Psychological distress increases long COVID-19 risk: Harvard study 

Psychological distress — including depression, anxiety, worry, perceived stress and loneliness — prior to COVID-19 infection was associated with an increased risk for long COVID-19, a new study from Boston-based Harvard T.H. Chan School of Public Health found. 

The study, published Sept. 7 in JAMA Psychiatry, used data from more than 54,000 participants, 3,000 of which contracted COVID-19 between April 2020 and November 2021. Researchers asked the participants about psychological distress prior to infection and followed up with a survey about COVID-19 symptoms and symptom duration for those who were infected.

Researchers found that participants with two or more types of distress prior to infection were at nearly 50 percent increased risk for long COVID-19 symptoms. All types of distress were associated with increased risk of daily life impairment for those with long-term symptoms.

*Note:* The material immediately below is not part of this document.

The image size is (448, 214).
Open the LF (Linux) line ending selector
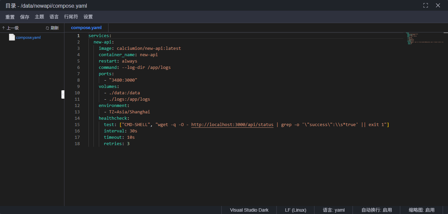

"To the best of our knowledge, this is the first prospective study to show that a wide range of social and psychological factors are risk factors for long COVID and daily life impairment due to long COVID," Andrea Roberts, PhD, senior author and senior research scientist in the department of environmental health at Harvard Chan School, said in a Sept. 7 news release.

"We need to consider psychological health in addition to physical health as risk factors of long COVID-19. These results also reinforce the need to increase public awareness of the importance of mental health and to get mental healthcare for people who need it, including increasing the supply of mental health clinicians and improving access to care."